**What to work on**
Quote the data exactly, first line to the line containing "This screenshot has height=756, width=558.", with no pictures.

**Records to process**
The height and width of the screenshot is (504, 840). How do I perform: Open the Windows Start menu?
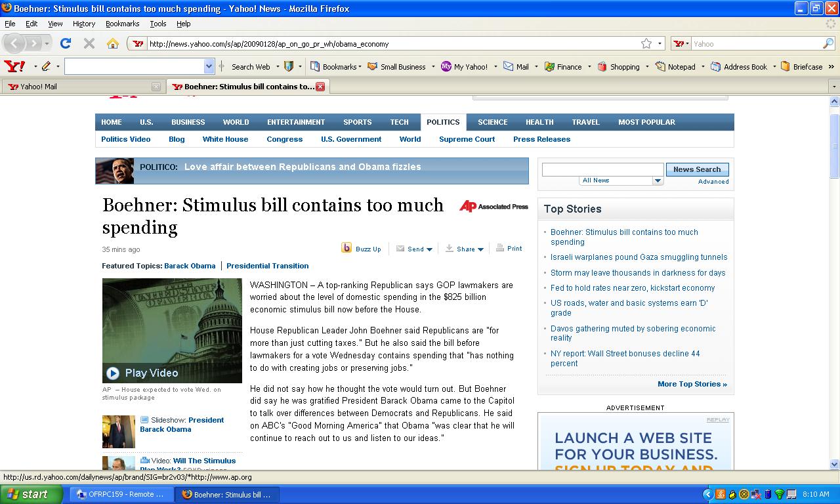pos(31,494)
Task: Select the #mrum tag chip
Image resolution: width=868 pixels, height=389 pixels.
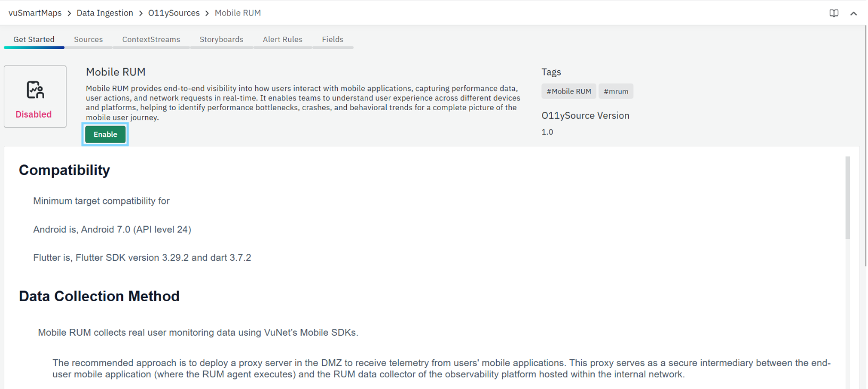Action: pos(616,91)
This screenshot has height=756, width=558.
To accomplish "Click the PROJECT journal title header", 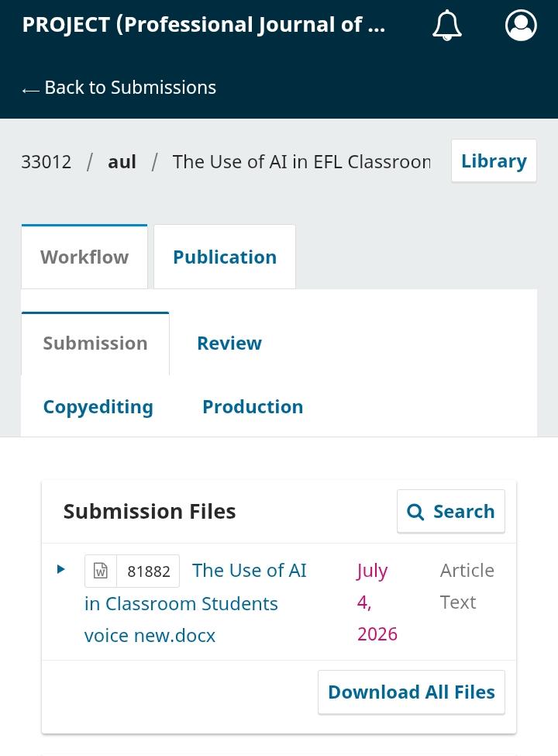I will pos(204,25).
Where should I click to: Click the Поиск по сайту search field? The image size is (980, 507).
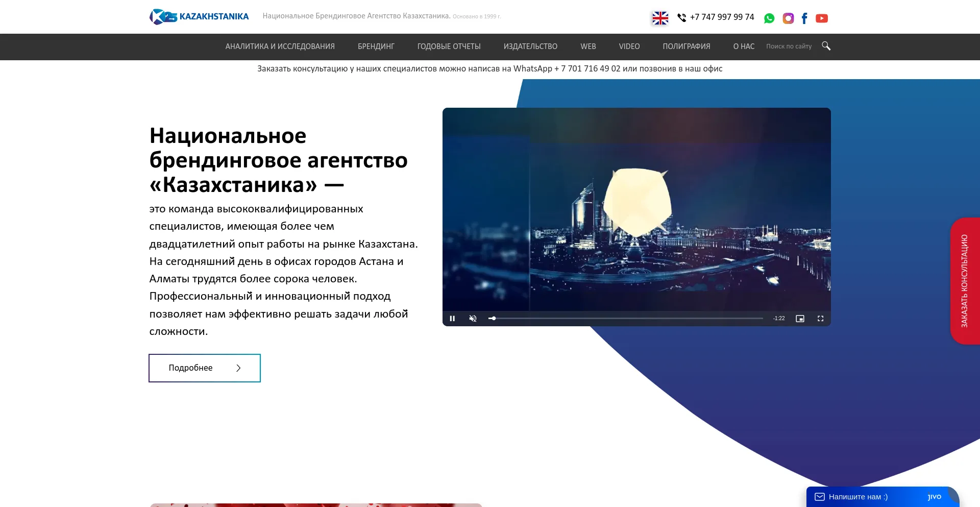(790, 46)
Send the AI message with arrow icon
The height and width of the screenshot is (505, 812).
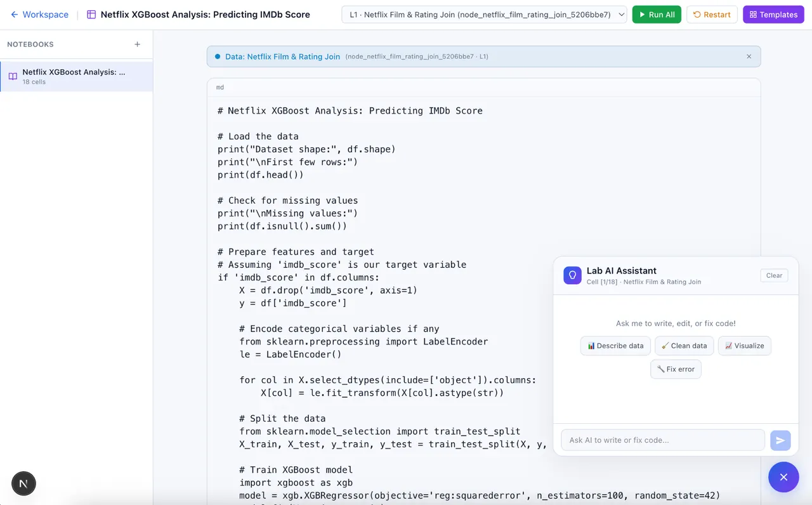pyautogui.click(x=780, y=440)
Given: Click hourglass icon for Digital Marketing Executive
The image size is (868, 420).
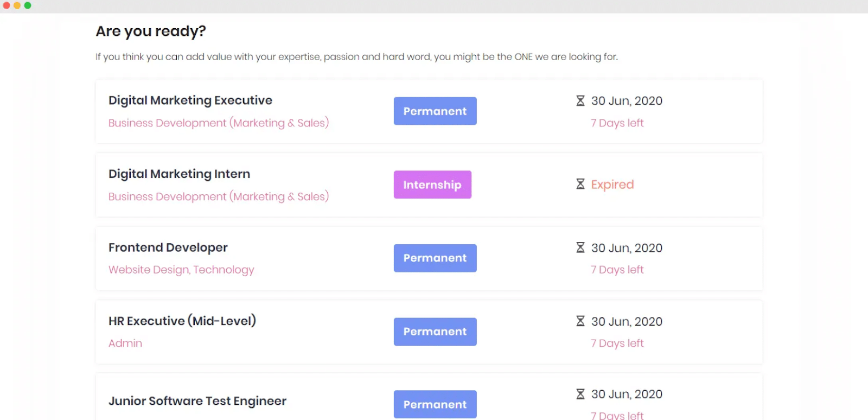Looking at the screenshot, I should coord(580,101).
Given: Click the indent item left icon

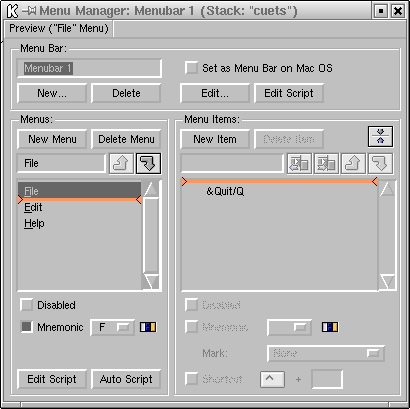Looking at the screenshot, I should pos(299,163).
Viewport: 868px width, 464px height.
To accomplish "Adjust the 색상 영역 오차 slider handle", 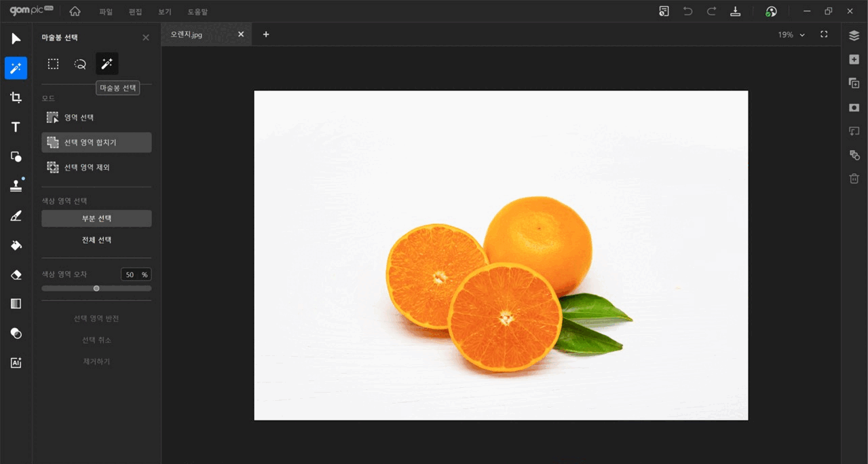I will pos(96,288).
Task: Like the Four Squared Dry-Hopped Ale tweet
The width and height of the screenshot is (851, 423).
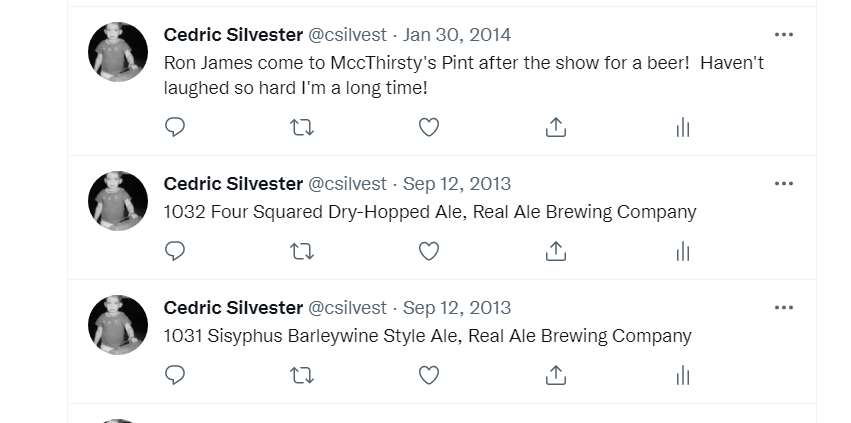Action: point(428,251)
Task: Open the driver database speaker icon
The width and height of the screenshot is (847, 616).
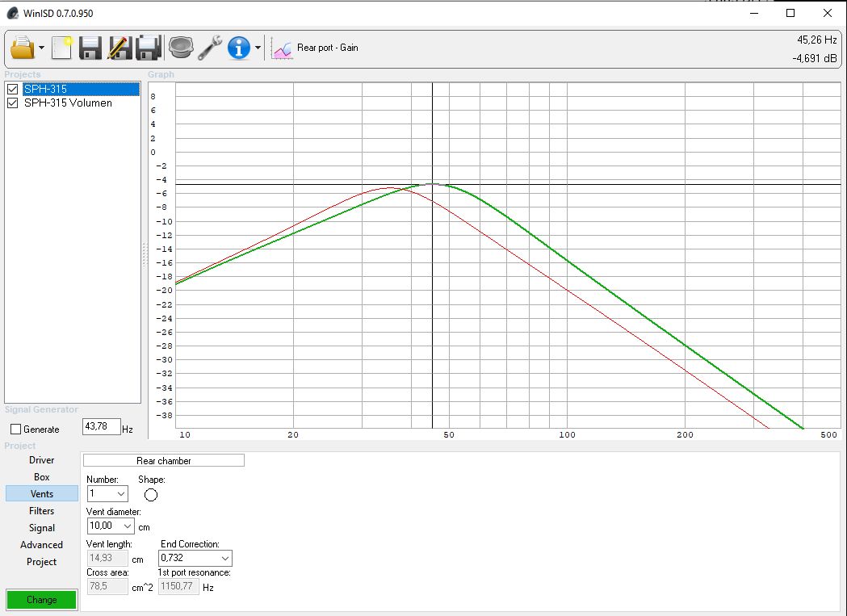Action: click(181, 48)
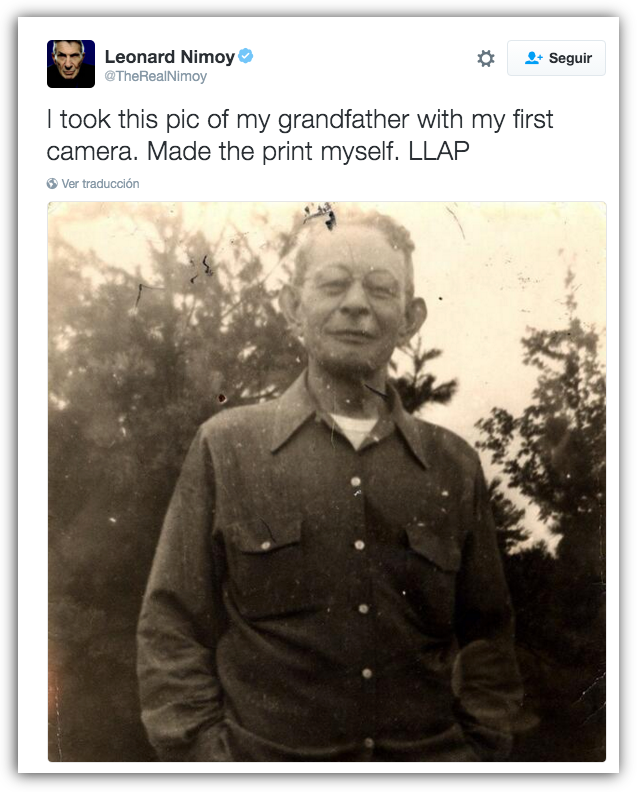The image size is (637, 792).
Task: Click the top shirt button in photo
Action: click(x=356, y=481)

**Completed task**
The height and width of the screenshot is (504, 840). How do I perform: Open the Windows Start menu?
pos(31,494)
Task: Select the #mrum tag chip
Image resolution: width=868 pixels, height=389 pixels.
Action: pos(616,91)
This screenshot has height=756, width=558.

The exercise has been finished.